# Quoted passage
..............................

Skip to main content

Build a model graph with Module

A Module defines your model's layers, weights, and forward computation. A Graph captures that computation as a static data structure the compiler can optimize. You need both to build a runnable model.

You'll use modules to build a model definition from the ground up, but you'll also use them to extend an existing MAX-supported model with custom layers. This page shows you how to compose built-in modules, write custom modules with explicit weights, load checkpoint data, and construct a graph from the result. By the end, you'll understand how to build a complete model definition and verify its outputs locally.

Key concepts

If you have experience with PyTorch and torch.nn.Module, MAX's Module class will look familiar. In both cases, a module defines your model's layers, weights, and computation. The key difference is that calling a PyTorch module runs computation immediately on real tensors, while calling a MAX module records the computation into a graph that must be compiled before it can execute. As such, you must pass modules to the graph constructor, as you'll see below.

As a result, you define MAX modules using symbolic value placeholders that represent tensors and weights rather than working with real data. This programming pattern relies on the following key APIs:

  • Graph: A data structure that represents your model's computation. It stores what operations to perform on tensors and in what order. You can only run the computation after you compile the graph into an executable model.
  • TensorValue: A symbolic value that stands in for a tensor during graph construction.
  • Weight: A symbolic value that stands in for a learned model parameter during graph construction. Unlike TensorValue, a Weight maps to known data loaded from a checkpoint.
  • ops: Operations that consume and return TensorValue objects.

Define and compose modules

A module declares which layers and weights it contains, then defines how data flows through them. In most cases, you can compose a module entirely with prebuilt modules, such as Linear, Embedding, RMSNorm, LayerNorm, and others.

..............................

# Information provided
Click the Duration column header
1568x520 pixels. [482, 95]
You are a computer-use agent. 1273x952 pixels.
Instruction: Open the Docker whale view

..............................

# Set tasks
1. Decide whether each statement agrees with the Module guide above, answering yes or no and quoting the words of the guide that settle it: (a) Calling a MAX module runs computation immediately on real tensors. (b) A Weight maps to known data loaded from a checkpoint. (c) ops consume and return Weight objects.
2. Reproduce the part of the Module guide starting with "As a result, you" and going on through "tensor during graph construction.".

# In response
1.
(a) No: "calling a MAX module records the computation into a graph that must be compiled before it can execute."
(b) Yes: "Unlike TensorValue, a Weight maps to known data loaded from a checkpoint."
(c) No: "ops: Operations that consume and return TensorValue objects."

2.
As a result, you define MAX modules using symbolic value placeholders that represent tensors and weights rather than working with real data. This programming pattern relies on the following key APIs:

  • Graph: A data structure that represents your model's computation. It stores what operations to perform on tensors and in what order. You can only run the computation after you compile the graph into an executable model.
  • TensorValue: A symbolic value that stands in for a tensor during graph construction.